■ **PROBLEM TO WORK ON**:
If a line in the listing below has the string "Open", copy it out.

---------- INPUT MATERIAL ----------

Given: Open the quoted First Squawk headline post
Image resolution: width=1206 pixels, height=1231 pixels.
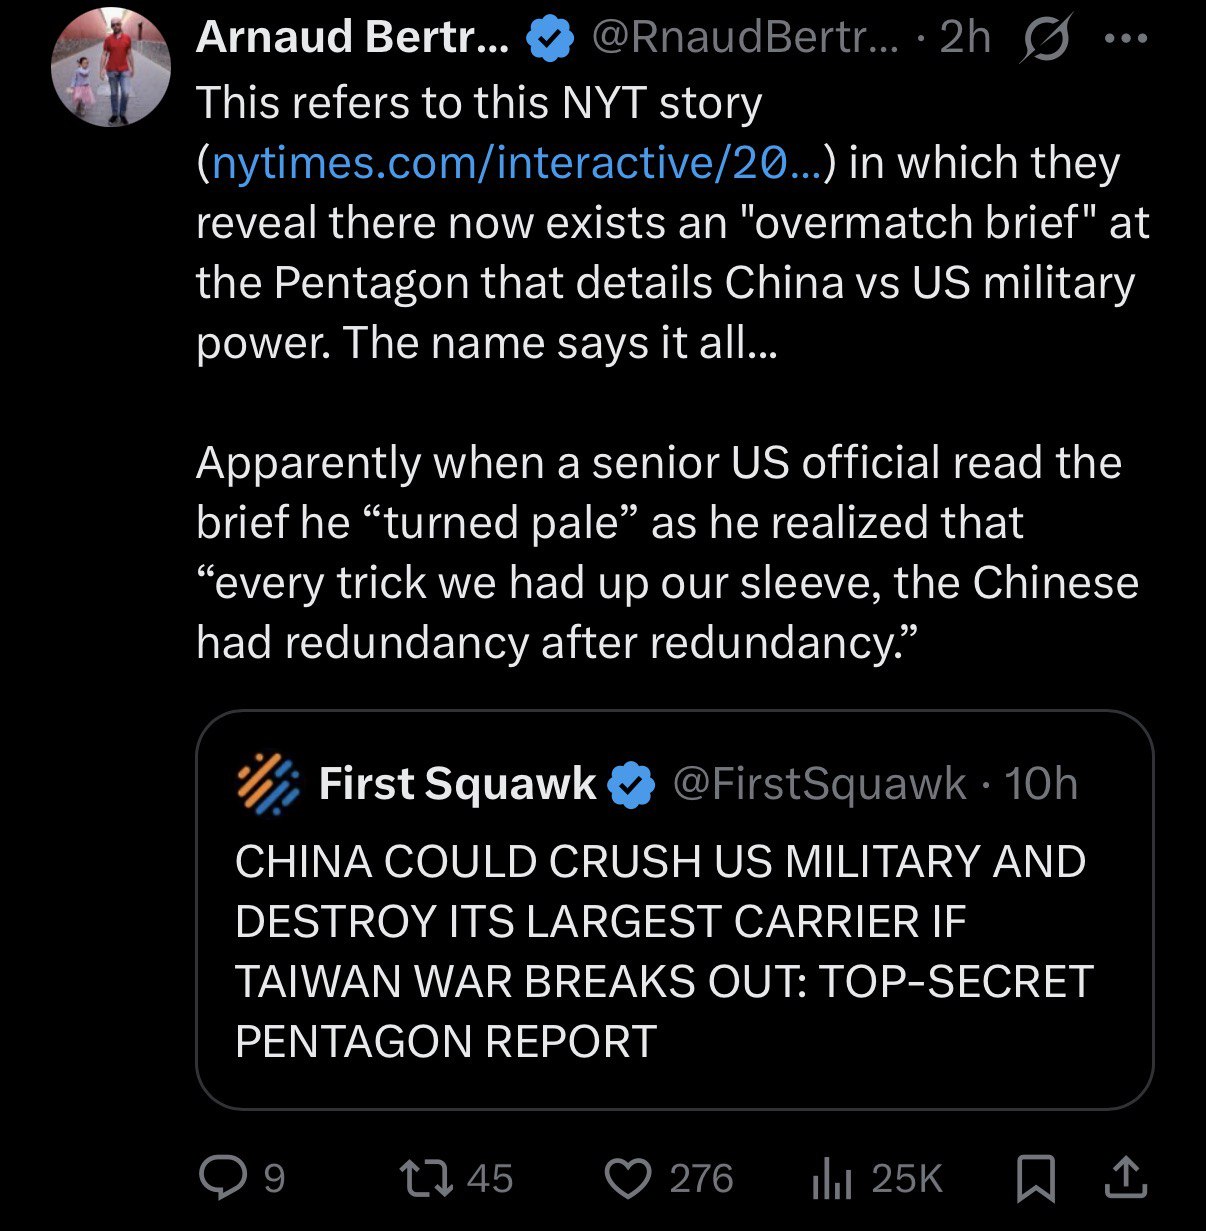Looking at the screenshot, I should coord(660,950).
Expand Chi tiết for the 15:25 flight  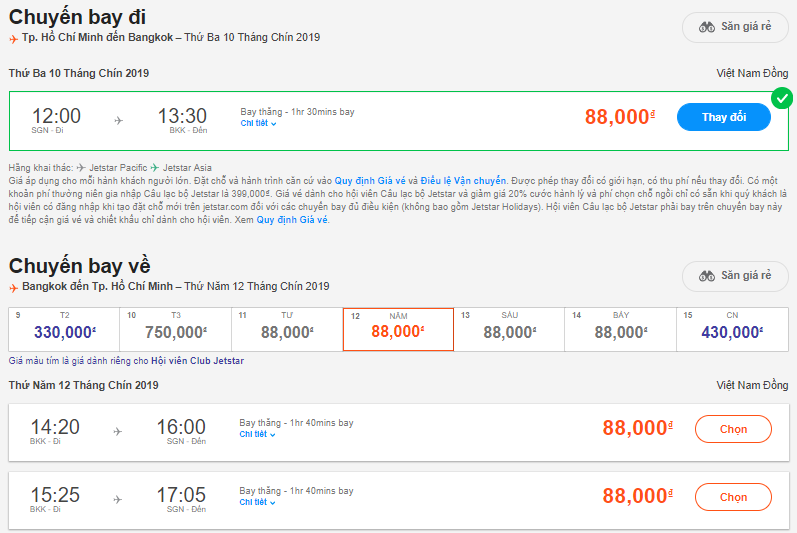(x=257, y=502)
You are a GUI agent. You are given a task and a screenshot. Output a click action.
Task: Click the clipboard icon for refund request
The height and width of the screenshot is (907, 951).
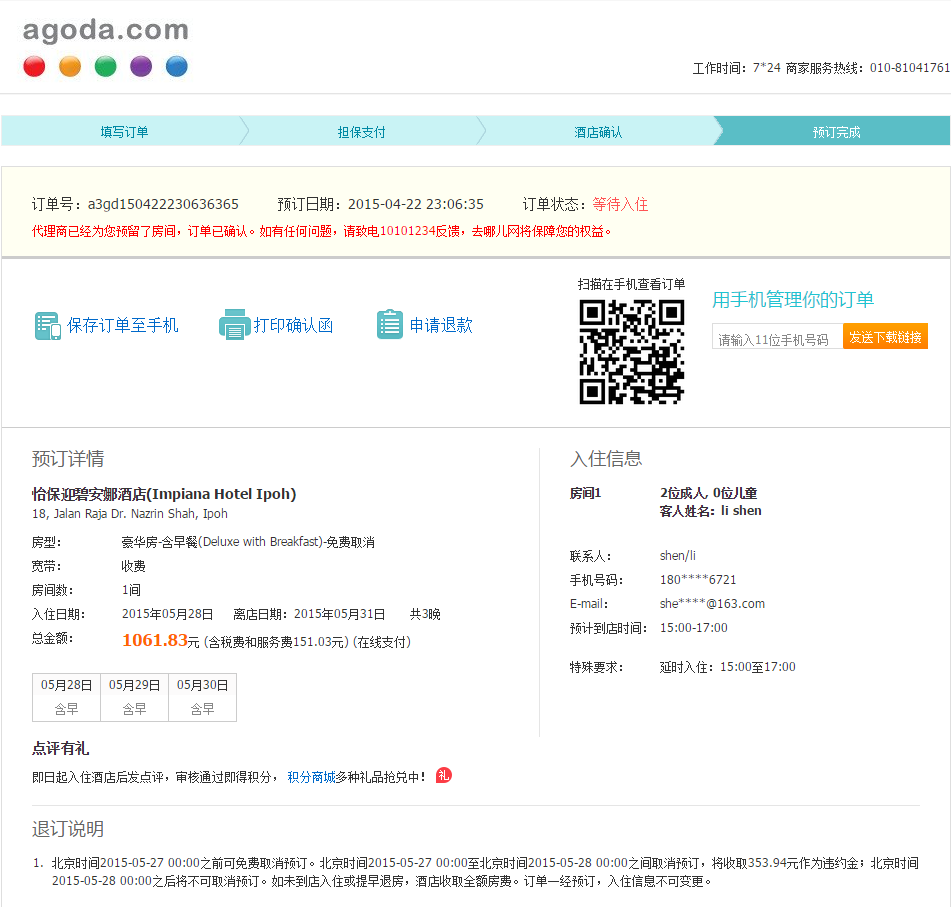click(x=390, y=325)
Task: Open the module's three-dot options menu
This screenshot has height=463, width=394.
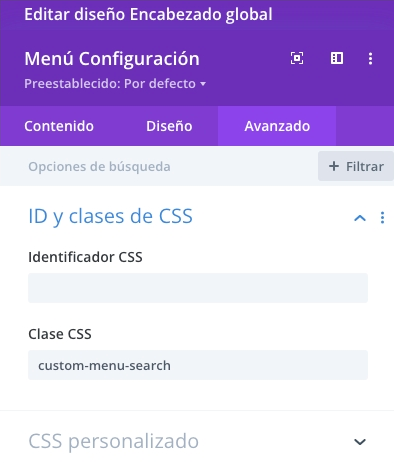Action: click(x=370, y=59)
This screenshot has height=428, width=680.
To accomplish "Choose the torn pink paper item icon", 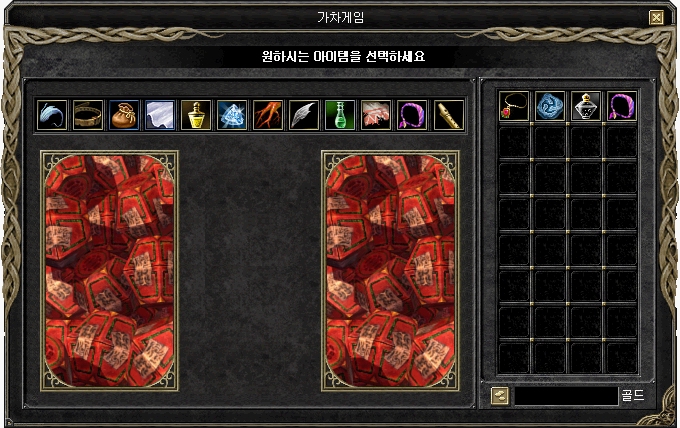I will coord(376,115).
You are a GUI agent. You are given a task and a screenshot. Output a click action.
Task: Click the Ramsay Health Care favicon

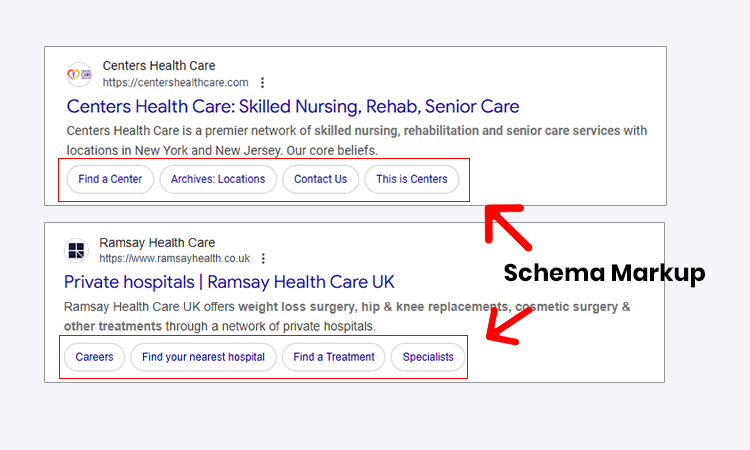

----------

■ **SOLUTION TO THIS TASK**:
Given: Open the quoted First Squawk headline post
Task: Open the module's three-dot options menu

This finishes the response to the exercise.